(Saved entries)
# # # # # # #
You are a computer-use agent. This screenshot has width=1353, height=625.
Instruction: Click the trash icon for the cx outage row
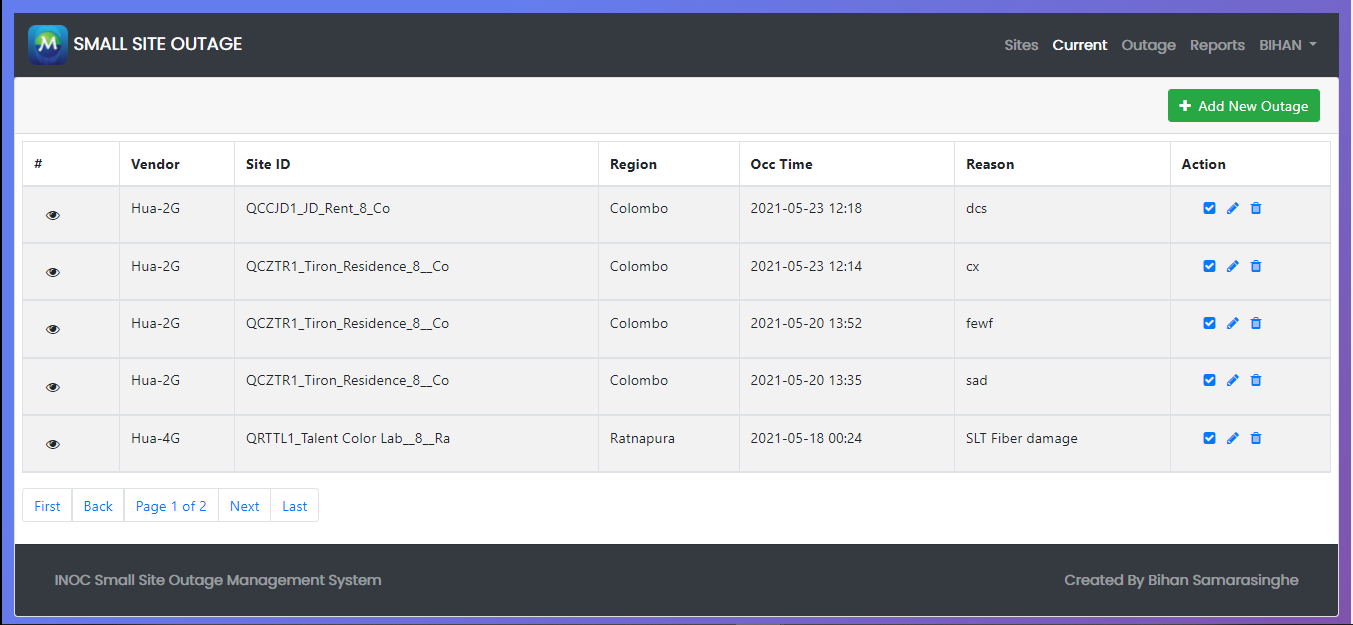(x=1256, y=266)
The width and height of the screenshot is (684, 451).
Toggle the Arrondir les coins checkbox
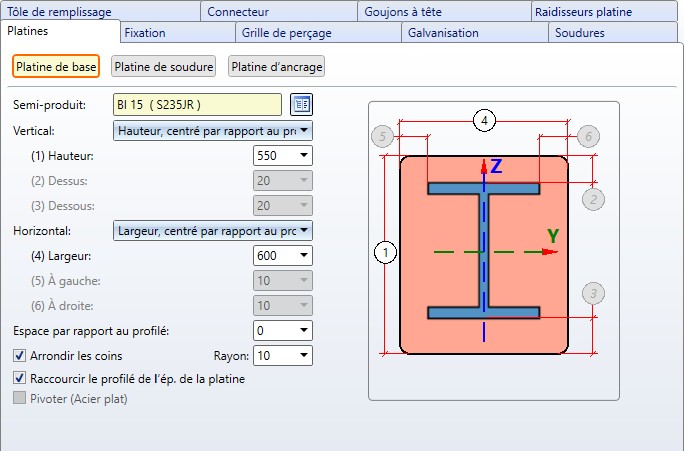pyautogui.click(x=20, y=355)
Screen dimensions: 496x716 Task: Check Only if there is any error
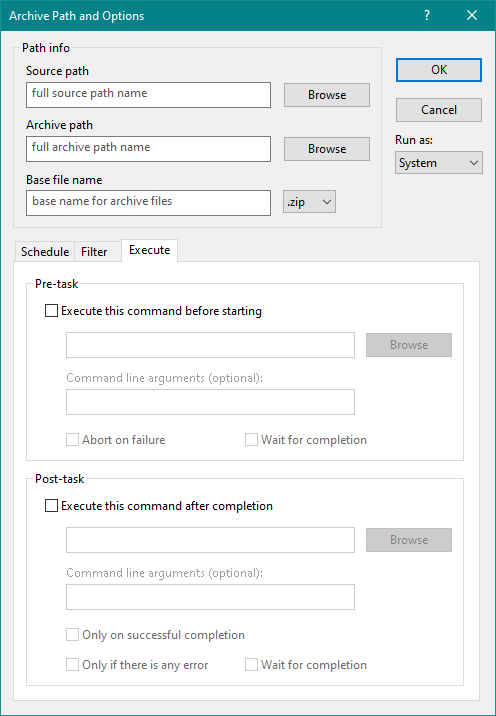[x=72, y=664]
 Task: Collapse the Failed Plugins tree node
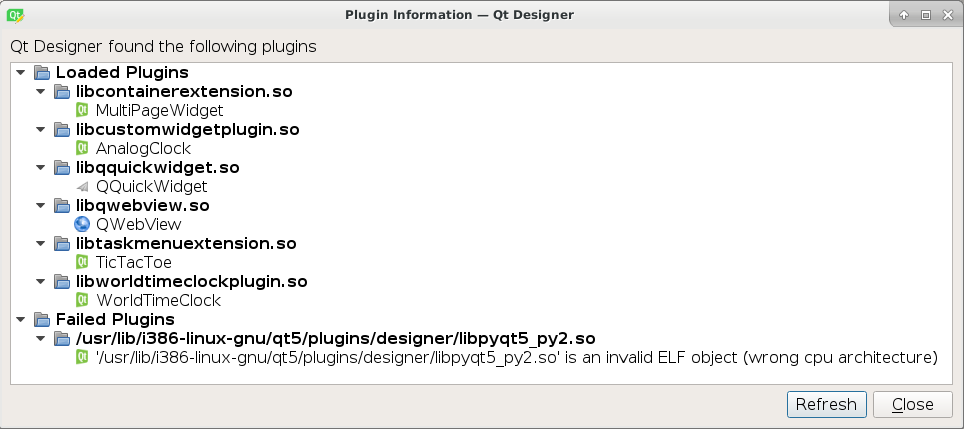pyautogui.click(x=20, y=320)
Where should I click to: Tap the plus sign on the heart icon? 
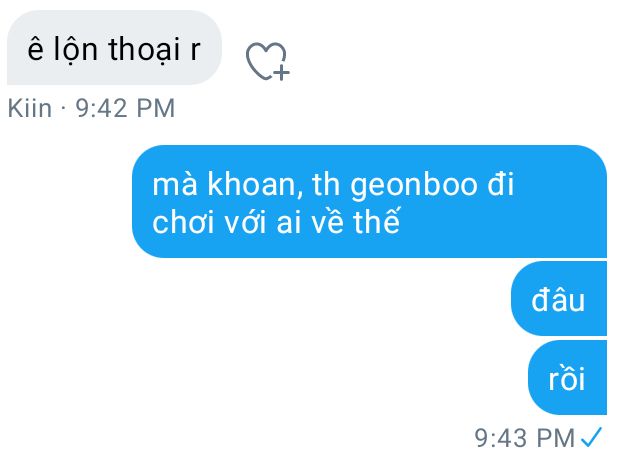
# # # # # # #
Lines above with the string "screenshot" need to be found and copied.

You are a computer-use agent. This screenshot has width=1353, height=625.
The width and height of the screenshot is (684, 451).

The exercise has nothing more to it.